Research paper by Ebrahem M. Eid, Sulaiman A. Alrumman, Emad A. Farahat, Ahmed F. El-Bebany

Indexed on: 07 Aug '18Published on: 07 Aug '18Published in: Environmental Monitoring and Assessment



Abstract

Heavy metal (HM) concentrations in edible plants can develop many serious health risks to humans. The precise prediction of plant uptake of HMs is highly important. Thus, the present investigation was carried out to develop regression models for predicting the concentrations of HMs in cucumbers (Cucumis sativus L.) from their concentration in the soil and using the organic matter (OM) content and soil pH as co-factors. The results showed that cucumber roots had the highest significant concentrations of all HMs at P < 0.001, except Cd, Cu, and Zn were in fruits. The lowest concentrations of Cd, Co, Cr, Mn, Ni, and Pb were recorded in stems. HM concentrations in cucumbers were strongly correlated with soil HM, pH, and OM content. Soil pH and OM content had negative and positive correlations with all HMs in cucumber tissues, respectively. Regression analysis indicated that soil HM, pH, and OM contents were good predictors for HM concentrations in cucumbers.
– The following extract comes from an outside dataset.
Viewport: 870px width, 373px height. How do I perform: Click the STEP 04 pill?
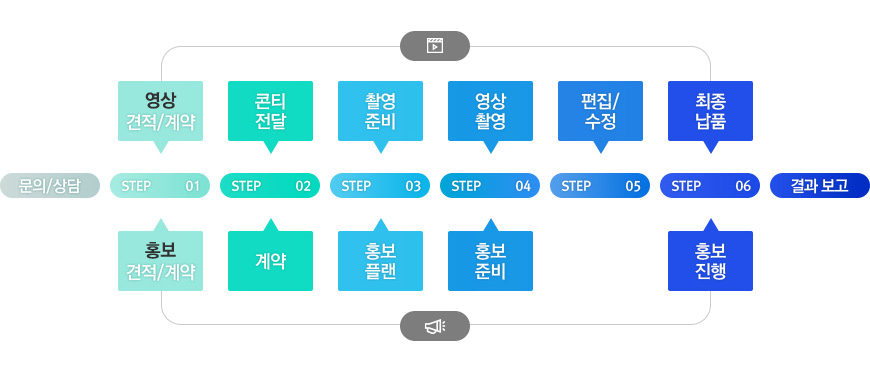coord(490,185)
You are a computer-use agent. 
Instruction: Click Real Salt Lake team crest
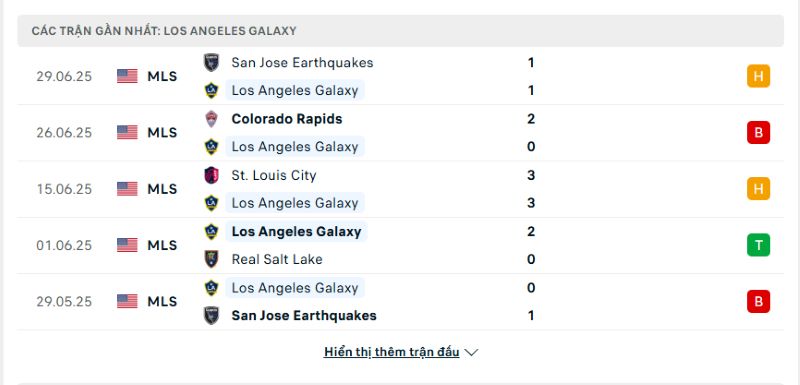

The regression models for root Co, Cr, Fe, and Zn were described by high model efficiency values that explain 48–58% variability. The best regression models for cucumber stem were for Cu, Mn, Ni, and Zn that are characterized by high R2 and model efficiency values. For cucumber fruits, R2 values were ranged from 54 to 82%, with best models for Cr, Pb, Cd, Cu, Ni, and Co in the fruit. We expect that these models will be beneficial for risk assessment studies on sewage sludge utilization in agriculture.